As a child of the eighties, I lived for MTV.

I came of age during MTV’s heyday, when the station was known for actually airing music videos and well before the powers-that-be at corporate headquarters got drunk on really bad reality TV.

At the heart of the MTV experience was a video world premiere. After the announcement was made that a new video was forthcoming, my friends and I would all be buzzing over the countdown to the newest video from The Cure, U2, or The Beastie Boys. These were celebratory moments, the artistic melding of the auditory and visual, a hallmark for those of between 35 and 50 years of age.
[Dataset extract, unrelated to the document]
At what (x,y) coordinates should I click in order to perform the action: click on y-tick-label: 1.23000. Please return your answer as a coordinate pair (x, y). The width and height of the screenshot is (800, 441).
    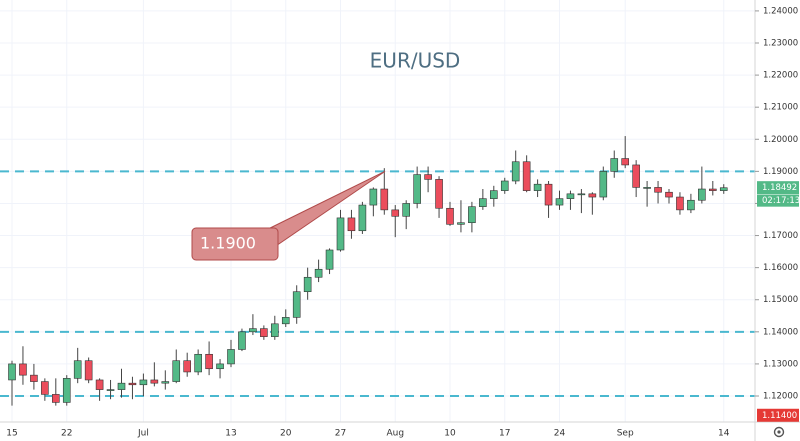
    Looking at the image, I should click on (780, 44).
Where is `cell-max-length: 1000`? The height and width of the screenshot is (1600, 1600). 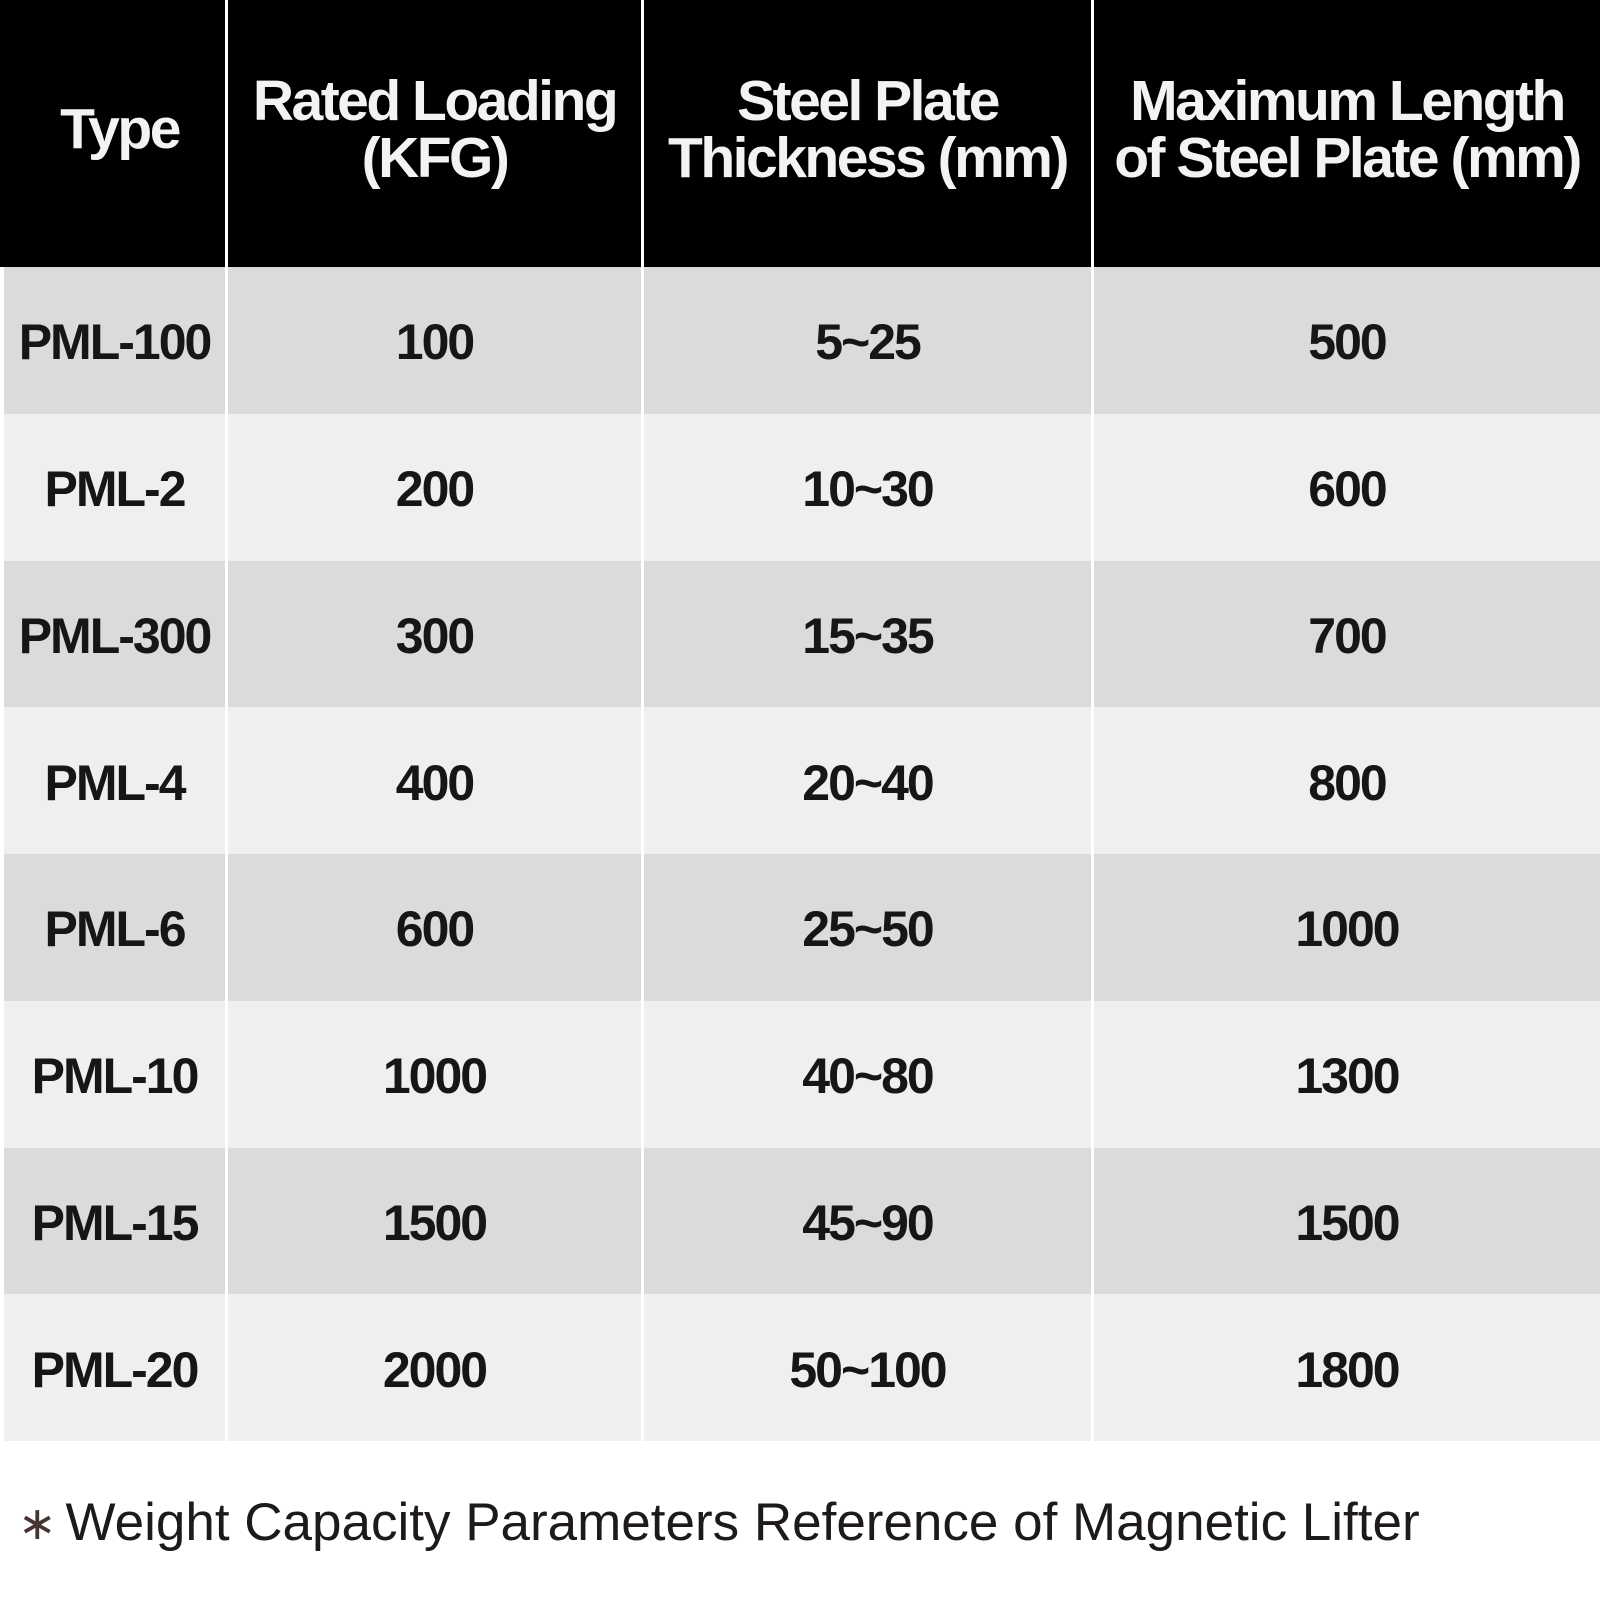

For me, on MTV, there was nothing cooler than that moment when Martha Quinn or Alan Hunter or any of the other 80s veejays introduced that first time airing.

I felt a little bit of that spirit today here on the blog as, for the first time ever, Trail Mix gets to debut a music video from one of our artists. That’s a pretty cool thing.Layout 1

For the first time anywhere, Trail Mix listeners can check out the video for Sid Griffin’s “Get Together.”

Sid Griffin is a native Kentuckian who now calls Great Britain home. Griffin’s music career began in the late 1970s and has included time in both The Long Ryders and The Coal Porters, with whom he has released multiple records. Griffin also has four solo releases to his credit.

Recently, Griffin released The Trick Is To Breathe, from which “Blue Yodel No. 12 & 35,” which is featured on this month’s Trail Mix, and “Get Together” come.

“Get Together” should be a song well known to many. It is a tune well covered by bands like Jefferson Airplane, The Stone Poneys, which featured Linda Ronstadt, The Association, and The Youngbloods.

“To my mind, it is probably the finest lyric I have ever heard, the most poetic yet readily digestible song lyric ever,” says Griffin, “and I only wish the world would abide by the words of this marvelous composition.”

After watching the video, I challenge any of you out there to not have the chorus bouncing around in your head for the rest of the day. And, as Griffin suggests, that chorus is great advice:

“C’mon, people . . . smile on your brother.”